- Material for this exercise -
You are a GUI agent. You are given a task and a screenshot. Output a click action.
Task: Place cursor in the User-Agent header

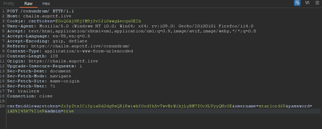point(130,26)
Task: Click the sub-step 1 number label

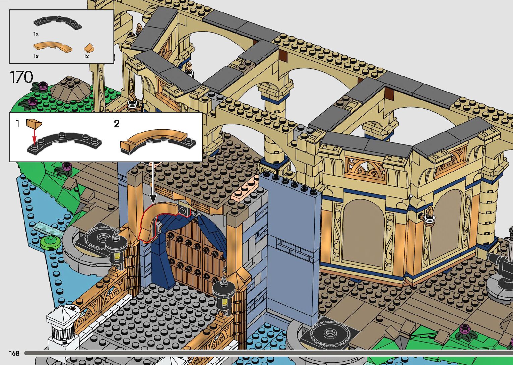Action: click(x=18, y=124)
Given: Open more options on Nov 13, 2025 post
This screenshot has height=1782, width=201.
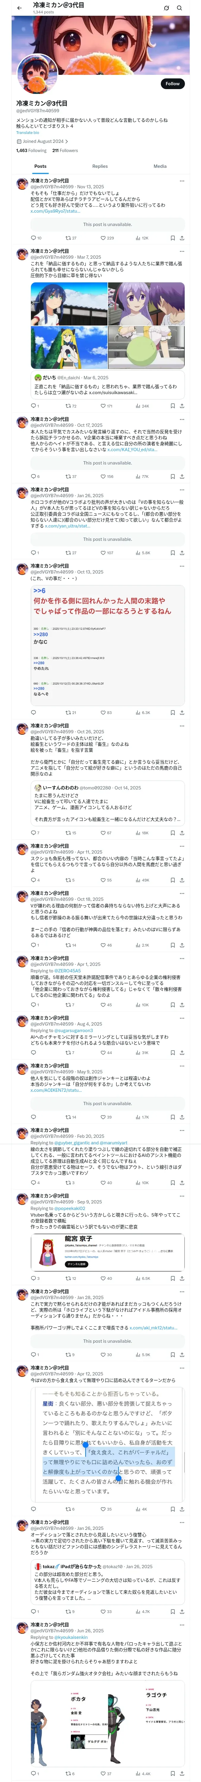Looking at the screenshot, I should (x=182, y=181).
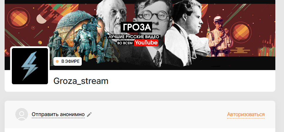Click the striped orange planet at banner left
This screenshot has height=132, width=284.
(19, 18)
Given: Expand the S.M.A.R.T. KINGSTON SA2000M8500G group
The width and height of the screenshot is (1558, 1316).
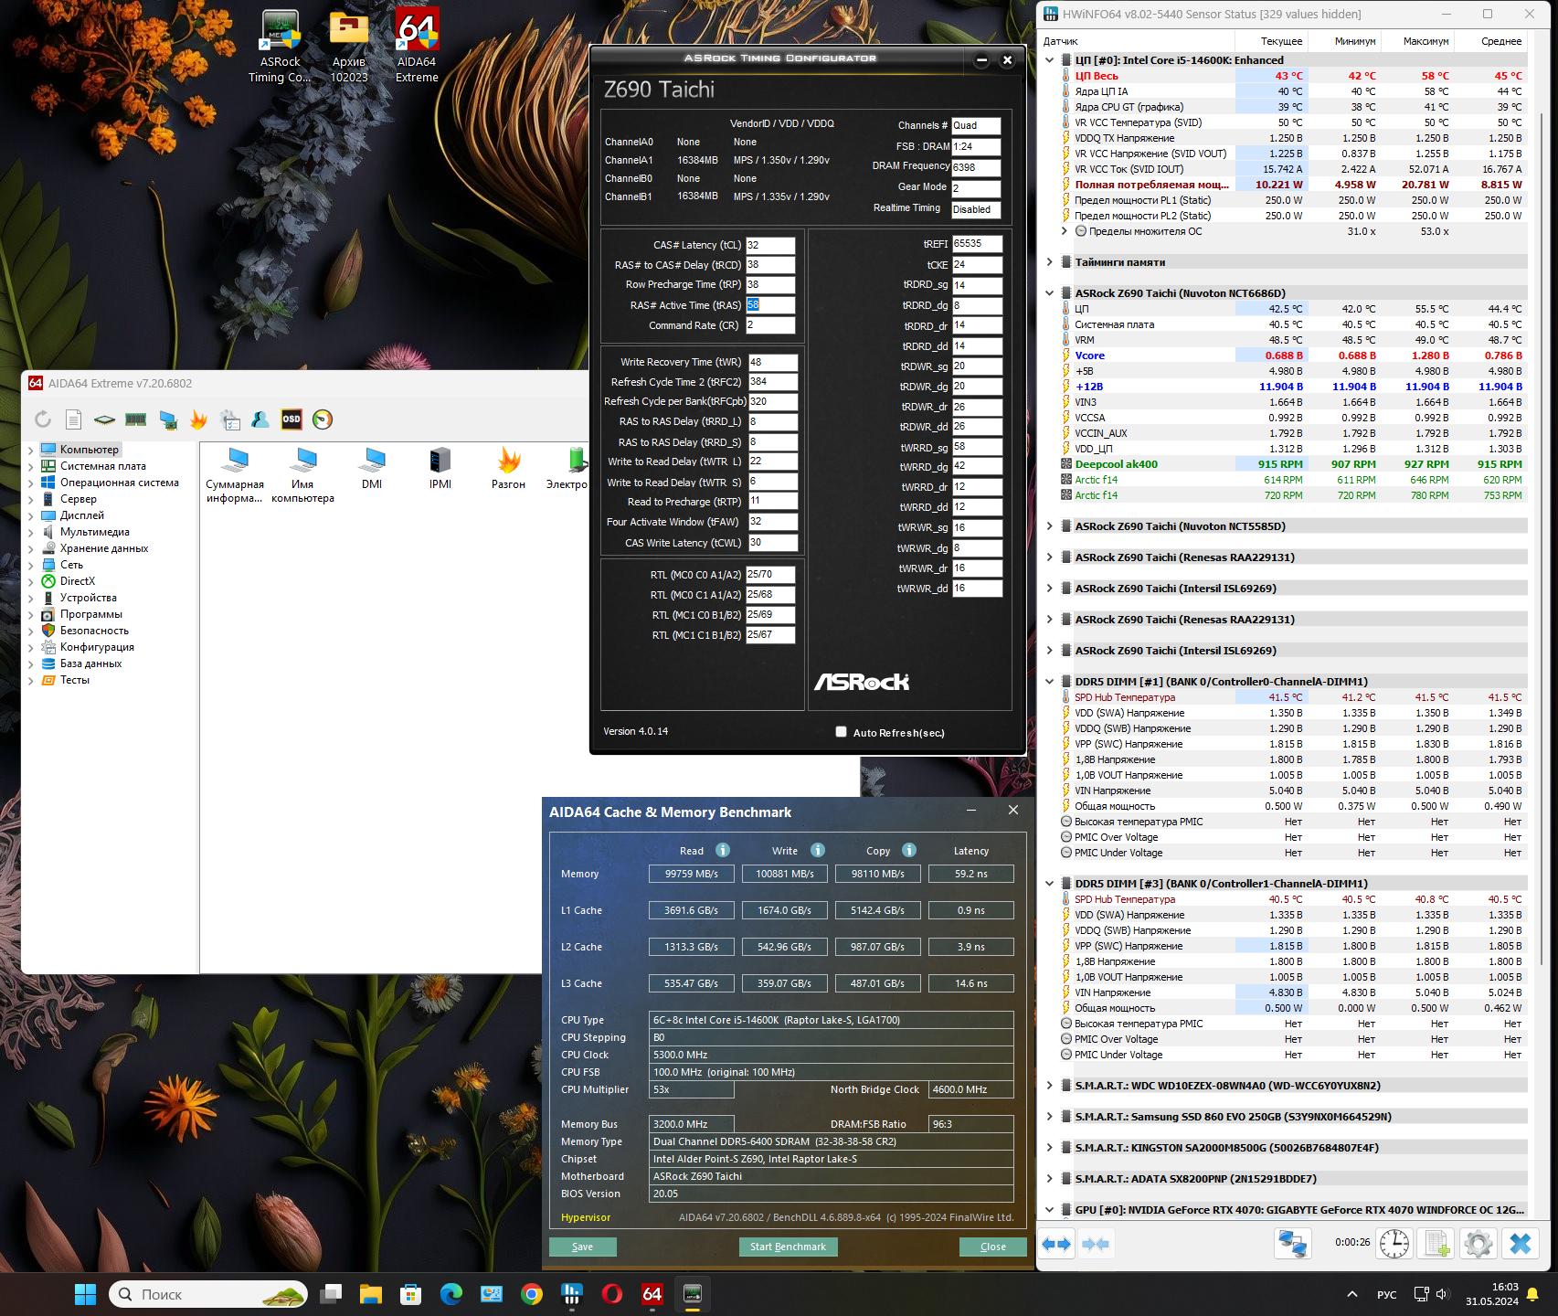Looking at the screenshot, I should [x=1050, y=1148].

- What is expected -
Pictures do not go in the copy. Write out exactly the lines from the line containing "This screenshot has height=1782, width=201." through the last line of the listing.

- Response below -
This screenshot has height=1782, width=201.
Looking at the screenshot, I should (x=182, y=181).
Click the striped orange planet at banner left
This screenshot has height=132, width=284.
(19, 18)
Given: Expand the S.M.A.R.T. KINGSTON SA2000M8500G group
The width and height of the screenshot is (1558, 1316).
Looking at the screenshot, I should [x=1050, y=1148].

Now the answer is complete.